**EXERCISE TEXT**
......

The EN-TEx resource of multi-tissue personal epigenomes & variant-impact models.

Rozowsky, Joel, Jiahao Gao, Beatrice Borsari, Yucheng T Yang, Timur Galeev, Gamze Gürsoy, Charles B Epstein, et al. 2023. “The EN-TEx Resource of Multi-Tissue Personal Epigenomes & Variant-Impact Models.”. Cell 186 (7): 1493-1511.e40.

Abstract

Understanding how genetic variants impact molecular phenotypes is a key goal of functional genomics, currently hindered by reliance on a single haploid reference genome. Here, we present the EN-TEx resource of 1,635 open-access datasets from four donors (∼30 tissues × ∼15 assays). The datasets are mapped to matched, diploid genomes with long-read phasing and structural variants, instantiating a catalog of >1 million allele-specific loci. These loci exhibit coordinated activity along haplotypes and are less conserved than corresponding, non-allele-specific ones. Surprisingly, a deep-learning transformer model can predict the allele-specific activity based only on local nucleotide-sequence context, highlighting the importance of transcription-factor-binding motifs particularly sensitive to variants. Furthermore, combining EN-TEx with existing genome annotations reveals strong associations between allele-specific and GWAS loci. It also enables models for transferring known eQTLs to difficult-to-profile tissues (e.g., from skin to heart). Overall, EN-TEx provides rich data and generalizable models for more accurate personal functional genomics.

......

**RECORDS SUPPLIED**
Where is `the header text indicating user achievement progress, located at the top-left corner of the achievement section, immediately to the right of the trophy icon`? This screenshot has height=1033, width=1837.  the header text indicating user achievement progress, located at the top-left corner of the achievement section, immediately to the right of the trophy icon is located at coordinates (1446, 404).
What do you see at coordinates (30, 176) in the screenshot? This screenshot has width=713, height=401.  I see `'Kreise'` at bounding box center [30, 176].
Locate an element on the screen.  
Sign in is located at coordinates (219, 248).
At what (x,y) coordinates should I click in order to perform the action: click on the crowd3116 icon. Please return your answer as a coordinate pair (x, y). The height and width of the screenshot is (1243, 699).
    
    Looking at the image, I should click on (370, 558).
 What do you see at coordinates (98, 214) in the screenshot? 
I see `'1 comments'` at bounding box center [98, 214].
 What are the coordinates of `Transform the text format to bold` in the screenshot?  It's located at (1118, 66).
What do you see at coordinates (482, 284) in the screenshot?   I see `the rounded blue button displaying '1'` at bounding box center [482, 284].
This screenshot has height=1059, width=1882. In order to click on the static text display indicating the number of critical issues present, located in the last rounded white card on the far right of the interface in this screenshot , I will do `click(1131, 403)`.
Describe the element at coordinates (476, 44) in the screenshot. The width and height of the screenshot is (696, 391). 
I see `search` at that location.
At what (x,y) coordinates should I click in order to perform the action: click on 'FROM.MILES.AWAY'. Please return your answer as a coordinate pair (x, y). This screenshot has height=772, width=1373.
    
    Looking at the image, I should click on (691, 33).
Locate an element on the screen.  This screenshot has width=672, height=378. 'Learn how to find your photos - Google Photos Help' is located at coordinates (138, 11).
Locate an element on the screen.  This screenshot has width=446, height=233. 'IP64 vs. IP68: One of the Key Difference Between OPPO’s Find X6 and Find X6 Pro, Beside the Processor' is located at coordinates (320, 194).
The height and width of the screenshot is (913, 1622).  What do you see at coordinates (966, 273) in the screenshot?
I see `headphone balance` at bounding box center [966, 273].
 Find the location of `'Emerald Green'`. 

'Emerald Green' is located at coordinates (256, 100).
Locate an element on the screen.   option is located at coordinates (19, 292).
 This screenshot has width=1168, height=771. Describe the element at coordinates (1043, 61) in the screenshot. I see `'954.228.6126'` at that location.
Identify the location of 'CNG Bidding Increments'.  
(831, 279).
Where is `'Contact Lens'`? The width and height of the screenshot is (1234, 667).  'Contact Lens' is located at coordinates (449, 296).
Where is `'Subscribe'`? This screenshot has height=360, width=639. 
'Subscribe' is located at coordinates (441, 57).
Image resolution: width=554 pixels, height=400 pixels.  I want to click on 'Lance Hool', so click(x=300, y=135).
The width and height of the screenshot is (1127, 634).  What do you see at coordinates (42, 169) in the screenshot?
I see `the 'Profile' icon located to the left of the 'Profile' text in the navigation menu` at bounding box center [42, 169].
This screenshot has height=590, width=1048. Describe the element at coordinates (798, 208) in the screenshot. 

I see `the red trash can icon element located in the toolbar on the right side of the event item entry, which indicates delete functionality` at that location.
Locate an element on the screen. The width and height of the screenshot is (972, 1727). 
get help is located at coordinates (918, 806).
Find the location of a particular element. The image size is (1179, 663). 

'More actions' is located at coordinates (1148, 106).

......

**REQUIRED ACTIONS**
**a)** Reproduce the part of the EN-TEx abstract from "Rozowsky, Joel, Jiahao" to "186 (7): 1493-1511.e40." word for word.
**b)** Answer from the EN-TEx abstract:
(i) How many open-access datasets does the resource contain?
(ii) How many allele-specific loci are in the catalog?
(iii) What example does the abstract give of transferring eQTLs to a difficult-to-profile tissue?
**c)** Say whether each statement agrees with the EN-TEx abstract, and quote the words that decide it.
(i) The datasets are mapped to a single haploid reference genome.
(ii) The allele-specific loci are more conserved than the corresponding non-allele-specific ones.
(iii) A transformer model can predict allele-specific activity from local sequence context alone.

**RESPONSES FOR EACH TASK**
**a)**
Rozowsky, Joel, Jiahao Gao, Beatrice Borsari, Yucheng T Yang, Timur Galeev, Gamze Gürsoy, Charles B Epstein, et al. 2023. “The EN-TEx Resource of Multi-Tissue Personal Epigenomes & Variant-Impact Models.”. Cell 186 (7): 1493-1511.e40.

**b)**
(i) 1,635
(ii) More than 1 million
(iii) From skin to heart

**c)**
(i) No: "The datasets are mapped to matched, diploid genomes with long-read phasing and structural variants"
(ii) No: "are less conserved than corresponding, non-allele-specific ones"
(iii) Yes: "a deep-learning transformer model can predict the allele-specific activity based only on local nucleotide-sequence context"